Emsal Mahkeme Kararı İstanbul Bölge Adliye Mahkemesi 17. Hukuk Dairesi 2021/307 E. 2021/493 K. 08.04.2021 T.

Görüntülediğiniz mahkeme kararı kesinleşmiş bir karardır.

T.C.
İSTANBUL
BÖLGE ADLİYE MAHKEMESİ
17. HUKUK DAİRESİ
DOSYA NO: 2021/307 Esas
KARAR NO: 2021/493
T Ü R K M İ L L E T İ A D I N A
İ S T İ N A F K A R A R I
İNCELENEN KARARIN
MAHKEMESİ: İSTANBUL 7. ASLİYE TİCARET MAHKEMESİ
TARİHİ: 17/12/2020
NUMARASI: 2018/509 Esas, 2020/887 Karar
DAVA: İTİRAZIN İPTALİ (Ticari Satımdan Kaynaklanan)
KARAR TARİHİ: 08/04/2021
6100 sayılı Hukuk Muhakemeleri Kanunu’nun 353. maddesi uyarınca dosya incelendi.
GEREĞİ DÜŞÜNÜLDÜ: Davacı vekili 05/06/2018 tarihli dava dilekçesinde; müvekkili şirket ile davalı şirket arasında 14/09/2017 tarihli ” İnsan Kaynakları Süreçleri Yapılandırma Projesi Hizmet Alımı Sözleşmesi ” imzalandığını, sözleşmenin süresinin altıncı maddesi gereğince sözleşmenin başlangıç tarihinin 26/09/2017, bitiş tarihinin ise 30/03/2018 olduğunu, müvekkili firmanın davalı ile yapılan sözleşmeye uygun davranarak sözleşmeden doğan yükümlülüklerini eksiksiz ve zamanında yerine getirdiğini, müvekkilinin sözleşmeye göre verdiği hizmet karşılığı hak ettiği danışmanlık hizmet bedellerinin 2017 yılının Kasım ayından itibaren ödenmeye başlandığını, bu arada davalı firmaya sözleşmenin beşinci maddesinde ayrıca ücretlendirileceği kararlaştırılan eğitim hizmetlerinin de verildiğini, imzalanan sözleşmenin beşinci maddesi gereğince belirtilen hizmetler için öngörülen bedel dışında yönetici ve çalışanlara verilecek koçluk hizmeti, ek iş ve eğitimlerin ayrıca ücretlendirileceğinin kararlaştırıldığını, her bir eğitim bedelinin 7.000,00 TL + KDV olduğunu, müvekkili şirketin 10/01/2018 tarihli faturayı ve 01/02/2018 tarihli faturayı düzenleyerek davalıya gönderdiğini, davalının bu faturaları itiraz etmeden ödediğini, müvekkilinin düzenlemiş olduğu 79 adet eğitim bedelini talep ettiğinde ise ödenmeyeceğinin bildirildiğini, müvekkilinin 79 adet eğitimi vermesine karşı davalı şirketin müvekkilinin hak ettiği bu bedeli ödemeyeceğini belirtmiş olduğundan 79 * 7.000,00 TL + KDV toplam miktarı olan 652.540,00 TL üzerinden İstanbul … İcra Müdürlüğünün … Esas sayılı dosyasında takip başlatıldığını, davalının itirazda bulunduğunu, itirazın haksız olduğunu iddia ederek, icra takibine karşı yapılan itirazın iptali ile %20’den aşağı olmamak üzere icra inkar tazminatına karar verilmesini talep ve dava etmiştir.

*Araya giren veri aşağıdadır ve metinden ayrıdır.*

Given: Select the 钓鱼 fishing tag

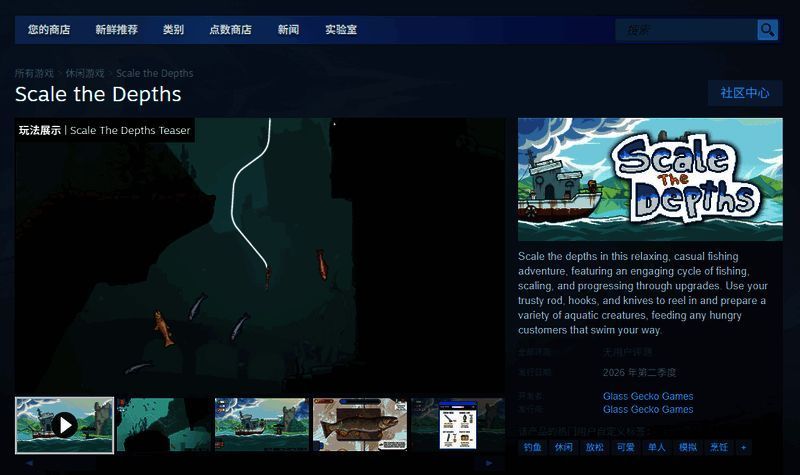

CEVAP: Davalı vekili cevap dilekçesinde, müvekkili şirket hakkında Kayseri Cumhuriyet Başsavcılığınca yürütülen 2014/21792 sayılı FETÖ / PDY soruşturması kapsamında ağır ceza mahkemesinin 26/09/2016 tarihinde verilen kararı ile Ceza Muhakemeleri Kanunun 133.maddesi gereğince şirketlerin yönetimi ile ilgili görevli kayyum ataması yapıldığını, Resmi Gazetede yayınlanan 674 sayılı Kanun Hükmünde Kararname ve ağır ceza mahkemesi kararı gereğince kayyumluk görevinin TMSF’ye devredildiğini ve sonrasında çıkan 680 sayılı Kanun Hükmünde Kararname uyarınca TMSF’nin ilişkili olduğu Başbakan yardımcılığı makamı ve TMSF tarafından yönetim kurulunun oluşturulduğunu, şirketin devletin ve milletin çok hassas ve önemli bir konuda soruşturma geçirdiğini, bu çerçevede mahkeme kararı ile oluşturulmuş bir yönetim kurulu tarafından yönetildiğini, davacı tarafın davaya konu hizmet alım akdinden doğan yükümlülüklerini gereği gibi yerine getirmediğinden müvekkili şirketçe sözleşmenin haklı nedenle feshedildiğini savunarak, davanın reddi ile %20’den aşağı olmamak üzere tazminata karar verilmesini istemiştir.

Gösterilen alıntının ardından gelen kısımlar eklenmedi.